Work task: Please retype the listing below without a single change.

[Opening The input section]

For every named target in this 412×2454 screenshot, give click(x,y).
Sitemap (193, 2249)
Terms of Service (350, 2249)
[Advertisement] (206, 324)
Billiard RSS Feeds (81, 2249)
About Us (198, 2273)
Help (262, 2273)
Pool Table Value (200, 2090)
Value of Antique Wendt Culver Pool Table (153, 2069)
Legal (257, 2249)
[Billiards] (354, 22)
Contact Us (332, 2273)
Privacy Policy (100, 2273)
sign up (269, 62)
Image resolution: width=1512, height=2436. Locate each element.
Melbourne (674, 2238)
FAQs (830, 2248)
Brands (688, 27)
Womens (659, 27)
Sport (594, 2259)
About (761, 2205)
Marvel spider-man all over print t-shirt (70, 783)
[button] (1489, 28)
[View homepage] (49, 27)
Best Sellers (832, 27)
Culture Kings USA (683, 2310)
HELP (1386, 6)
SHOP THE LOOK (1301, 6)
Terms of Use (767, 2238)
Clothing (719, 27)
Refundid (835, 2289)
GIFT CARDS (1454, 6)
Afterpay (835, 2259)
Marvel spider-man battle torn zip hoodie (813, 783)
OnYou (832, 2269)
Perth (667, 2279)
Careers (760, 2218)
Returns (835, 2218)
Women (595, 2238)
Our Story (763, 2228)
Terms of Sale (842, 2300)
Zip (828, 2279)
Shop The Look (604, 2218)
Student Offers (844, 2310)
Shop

[Closing The input section]

The answer:
For every named target in this 412×2454 screenshot, give click(x,y).
Sitemap (193, 2249)
Terms of Service (350, 2249)
[Advertisement] (206, 324)
Billiard RSS Feeds (81, 2249)
About Us (198, 2273)
Help (262, 2273)
Pool Table Value (200, 2090)
Value of Antique Wendt Culver Pool Table (153, 2069)
Legal (257, 2249)
[Billiards] (354, 22)
Contact Us (332, 2273)
Privacy Policy (100, 2273)
sign up (269, 62)
Image resolution: width=1512, height=2436. Locate each element.
Melbourne (674, 2238)
FAQs (830, 2248)
Brands (688, 27)
Womens (659, 27)
Sport (594, 2259)
About (761, 2205)
Marvel spider-man all over print t-shirt (70, 783)
[button] (1489, 28)
[View homepage] (49, 27)
Best Sellers (832, 27)
Culture Kings USA (683, 2310)
HELP (1386, 6)
SHOP THE LOOK (1301, 6)
Terms of Use (767, 2238)
Clothing (719, 27)
Refundid (835, 2289)
GIFT CARDS (1454, 6)
Afterpay (835, 2259)
Marvel spider-man battle torn zip hoodie (813, 783)
OnYou (832, 2269)
Perth (667, 2279)
Careers (760, 2218)
Returns (835, 2218)
Women (595, 2238)
Our Story (763, 2228)
Terms of Sale (842, 2300)
Zip (828, 2279)
Shop The Look (604, 2218)
Student Offers (844, 2310)
Shop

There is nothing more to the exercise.